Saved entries
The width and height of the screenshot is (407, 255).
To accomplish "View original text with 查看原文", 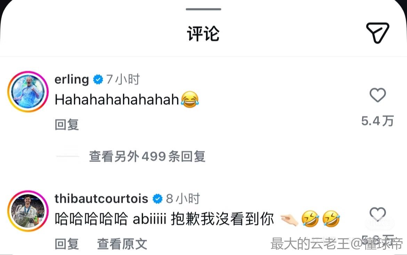I will (122, 244).
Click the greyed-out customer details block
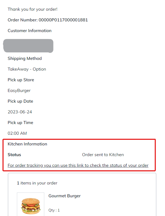Image resolution: width=165 pixels, height=216 pixels. point(28,46)
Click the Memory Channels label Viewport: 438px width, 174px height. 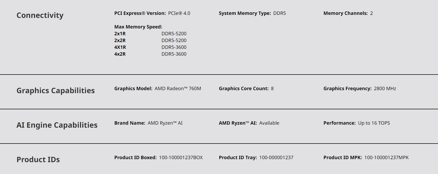345,13
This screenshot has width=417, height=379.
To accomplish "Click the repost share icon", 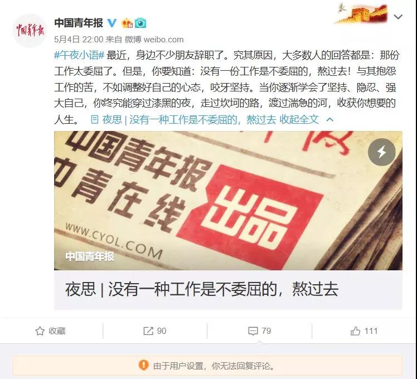I will click(x=148, y=331).
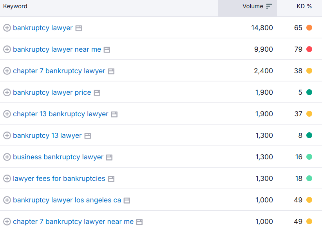This screenshot has height=229, width=322.
Task: Open the "bankruptcy lawyer" keyword link
Action: [43, 28]
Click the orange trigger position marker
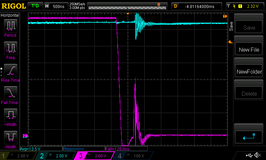 point(128,14)
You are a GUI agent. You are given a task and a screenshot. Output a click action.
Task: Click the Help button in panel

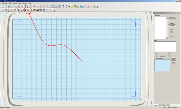[x=173, y=63]
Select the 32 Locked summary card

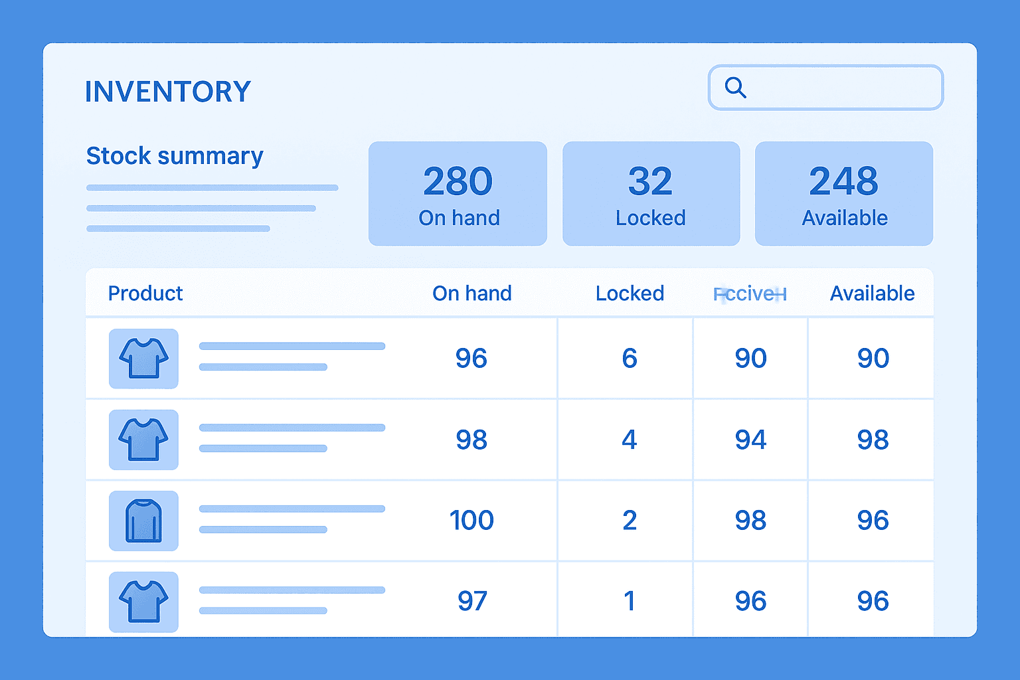[x=651, y=193]
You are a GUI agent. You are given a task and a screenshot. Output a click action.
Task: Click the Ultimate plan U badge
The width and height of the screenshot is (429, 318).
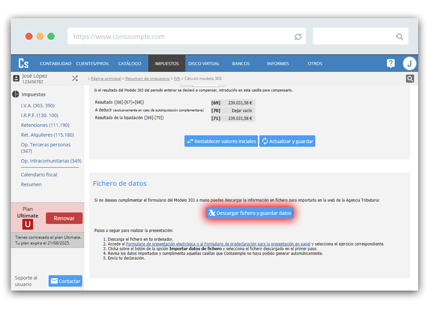coord(27,225)
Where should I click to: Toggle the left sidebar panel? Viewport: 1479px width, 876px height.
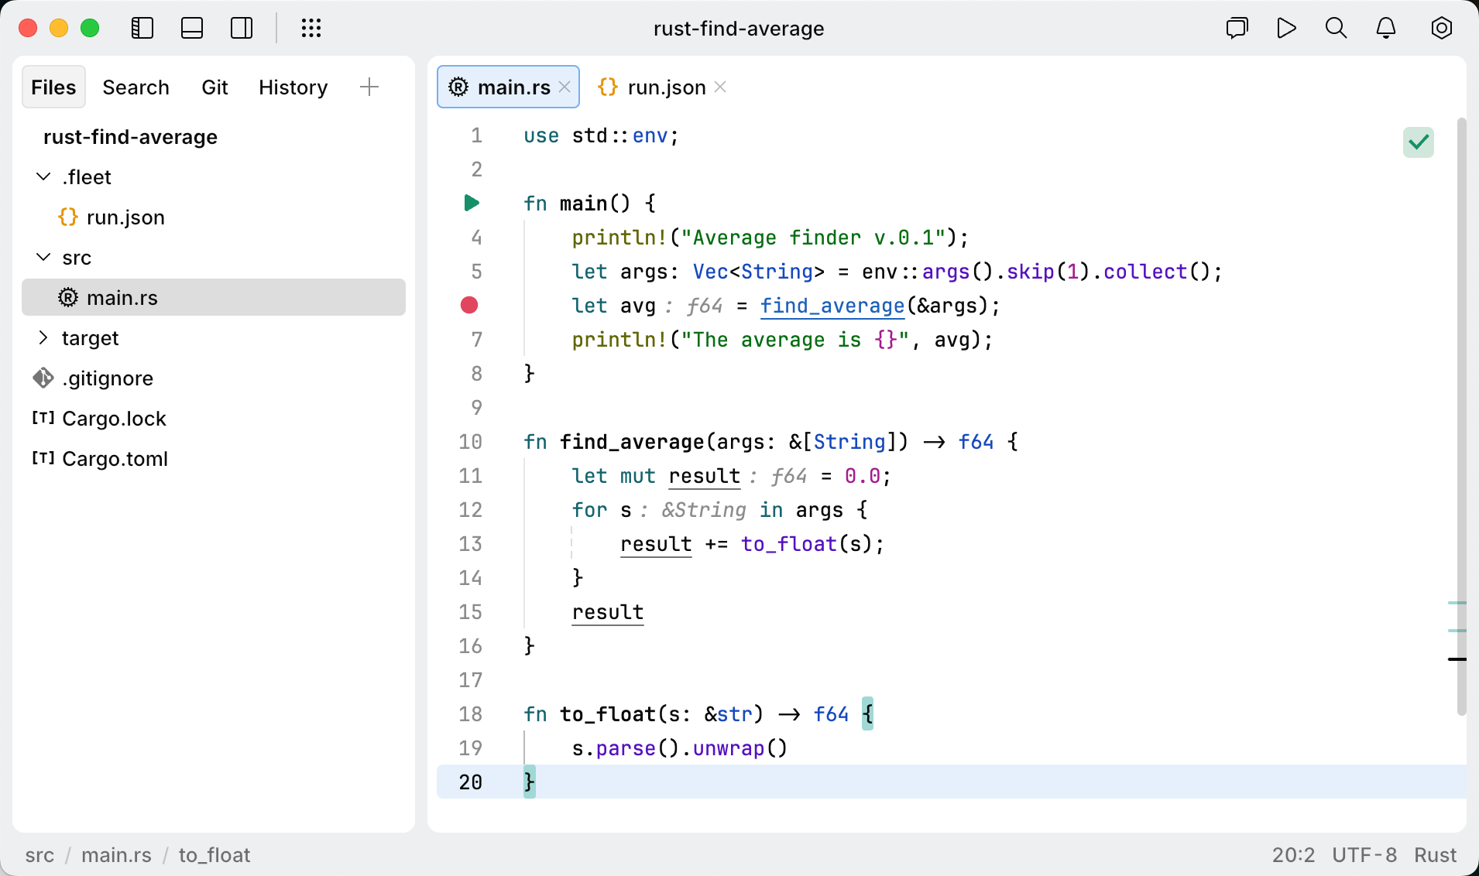142,29
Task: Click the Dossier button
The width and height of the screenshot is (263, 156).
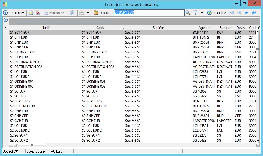Action: click(x=102, y=13)
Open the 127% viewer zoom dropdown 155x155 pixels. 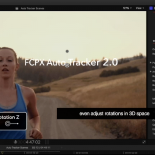(x=127, y=8)
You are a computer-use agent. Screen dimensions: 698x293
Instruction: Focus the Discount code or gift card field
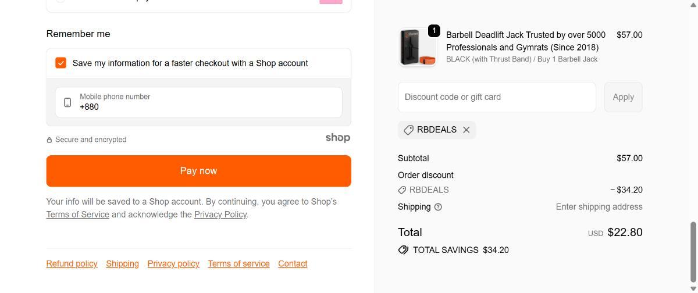point(496,97)
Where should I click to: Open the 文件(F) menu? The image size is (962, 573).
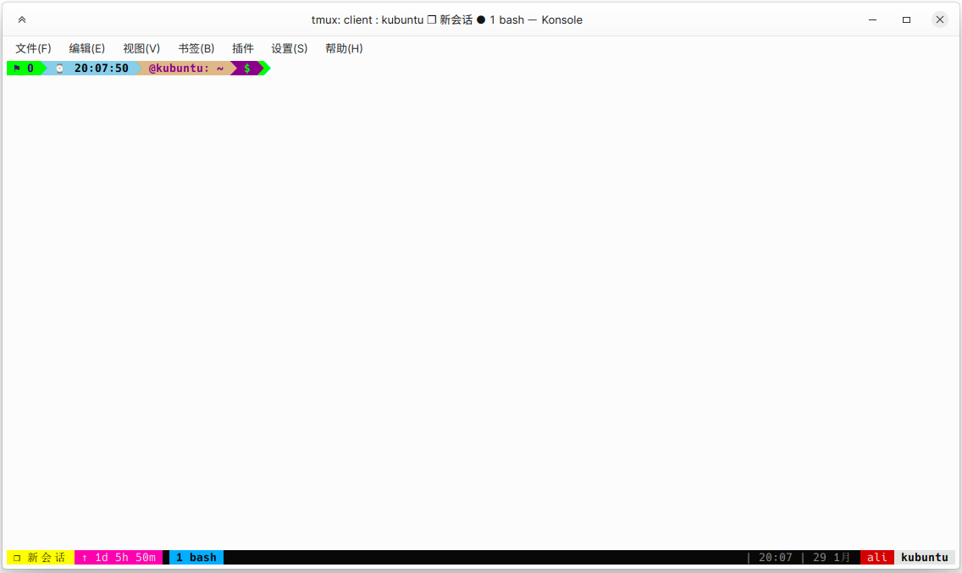[34, 48]
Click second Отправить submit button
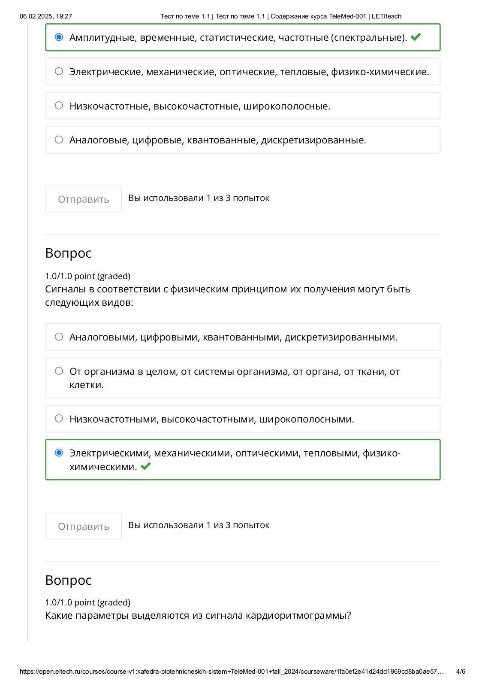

## Problem requirements
Reproduce the lines from the line containing "Instruction: Focus the" through the end of the records above, exactly and inclusively, omitting pictures.

## Response to this exercise
Instruction: Focus the Discount code or gift card field
point(496,97)
Where should I click to: Open the 文件(F) menu? The image size is (962, 573).
[34, 48]
Click second Отправить submit button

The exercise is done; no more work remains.